*Do this*. Arrange every line of the data below as a Markdown table with the columns Row and Line, giving each line its own numbered row and leaving out blank lines.

*Given records*.
"""

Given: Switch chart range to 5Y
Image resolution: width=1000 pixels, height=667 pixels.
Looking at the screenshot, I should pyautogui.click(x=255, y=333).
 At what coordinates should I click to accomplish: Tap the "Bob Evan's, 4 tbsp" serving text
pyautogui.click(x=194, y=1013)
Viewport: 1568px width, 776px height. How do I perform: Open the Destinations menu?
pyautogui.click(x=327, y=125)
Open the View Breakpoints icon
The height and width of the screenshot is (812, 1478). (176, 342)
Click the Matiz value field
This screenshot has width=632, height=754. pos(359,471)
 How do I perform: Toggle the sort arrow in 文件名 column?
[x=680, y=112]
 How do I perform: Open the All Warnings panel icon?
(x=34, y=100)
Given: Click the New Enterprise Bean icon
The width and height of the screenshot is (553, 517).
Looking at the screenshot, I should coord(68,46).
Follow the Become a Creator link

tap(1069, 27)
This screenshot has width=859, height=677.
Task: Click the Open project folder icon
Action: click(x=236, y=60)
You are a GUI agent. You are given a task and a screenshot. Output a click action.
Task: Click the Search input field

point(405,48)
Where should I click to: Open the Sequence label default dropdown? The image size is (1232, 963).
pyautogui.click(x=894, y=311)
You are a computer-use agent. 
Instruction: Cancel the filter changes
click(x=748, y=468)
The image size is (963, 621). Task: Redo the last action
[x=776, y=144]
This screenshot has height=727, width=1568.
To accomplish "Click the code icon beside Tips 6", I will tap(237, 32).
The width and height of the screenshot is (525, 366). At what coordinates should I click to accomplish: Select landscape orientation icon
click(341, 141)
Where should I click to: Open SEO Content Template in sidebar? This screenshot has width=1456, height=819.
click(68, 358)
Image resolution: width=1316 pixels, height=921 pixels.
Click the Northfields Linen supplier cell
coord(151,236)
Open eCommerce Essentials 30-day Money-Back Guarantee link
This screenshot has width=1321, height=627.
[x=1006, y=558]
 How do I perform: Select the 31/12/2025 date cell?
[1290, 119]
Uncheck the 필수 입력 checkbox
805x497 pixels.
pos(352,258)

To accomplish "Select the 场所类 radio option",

"""

*Reply*.
| Row | Line |
|---|---|
| 1 | Given: Switch chart range to 5Y |
| 2 | Image resolution: width=1000 pixels, height=667 pixels. |
| 3 | Looking at the screenshot, I should pyautogui.click(x=255, y=333). |
| 4 |  At what coordinates should I click to accomplish: Tap the "Bob Evan's, 4 tbsp" serving text |
| 5 | pyautogui.click(x=194, y=1013) |
| 6 | Viewport: 1568px width, 776px height. How do I perform: Open the Destinations menu? |
| 7 | pyautogui.click(x=327, y=125) |
| 8 | Open the View Breakpoints icon |
| 9 | The height and width of the screenshot is (812, 1478). (176, 342) |
| 10 | Click the Matiz value field |
| 11 | This screenshot has width=632, height=754. pos(359,471) |
| 12 |  How do I perform: Toggle the sort arrow in 文件名 column? |
| 13 | [x=680, y=112] |
| 14 |  How do I perform: Open the All Warnings panel icon? |
| 15 | (x=34, y=100) |
| 16 | Given: Click the New Enterprise Bean icon |
| 17 | The width and height of the screenshot is (553, 517). |
| 18 | Looking at the screenshot, I should coord(68,46). |
| 19 | Follow the Become a Creator link |
| 20 | tap(1069, 27) |
| 21 | This screenshot has width=859, height=677. |
| 22 | Task: Click the Open project folder icon |
| 23 | Action: click(x=236, y=60) |
| 24 | You are a GUI agent. You are given a task and a screenshot. Output a click action. |
| 25 | Task: Click the Search input field |
| 26 | point(405,48) |
| 27 | Where should I click to: Open the Sequence label default dropdown? The image size is (1232, 963). |
| 28 | pyautogui.click(x=894, y=311) |
| 29 | You are a computer-use agent.  |
| 30 | Instruction: Cancel the filter changes |
| 31 | click(x=748, y=468) |
| 32 | The image size is (963, 621). Task: Redo the last action |
| 33 | [x=776, y=144] |
| 34 | This screenshot has height=727, width=1568. |
| 35 | To accomplish "Click the code icon beside Tips 6", I will tap(237, 32). |
| 36 | The width and height of the screenshot is (525, 366). At what coordinates should I click to accomplish: Select landscape orientation icon |
| 37 | click(341, 141) |
| 38 | Where should I click to: Open SEO Content Template in sidebar? This screenshot has width=1456, height=819. |
| 39 | click(68, 358) |
| 40 | Image resolution: width=1316 pixels, height=921 pixels. |
| 41 | Click the Northfields Linen supplier cell |
| 42 | coord(151,236) |
| 43 | Open eCommerce Essentials 30-day Money-Back Guarantee link |
| 44 | This screenshot has width=1321, height=627. |
| 45 | [x=1006, y=558] |
| 46 |  How do I perform: Select the 31/12/2025 date cell? |
| 47 | [1290, 119] |
| 48 | Uncheck the 필수 입력 checkbox |
| 49 | 805x497 pixels. |
| 50 | pos(352,258) |
| 51 | To accomplish "Select the 场所类 radio option", |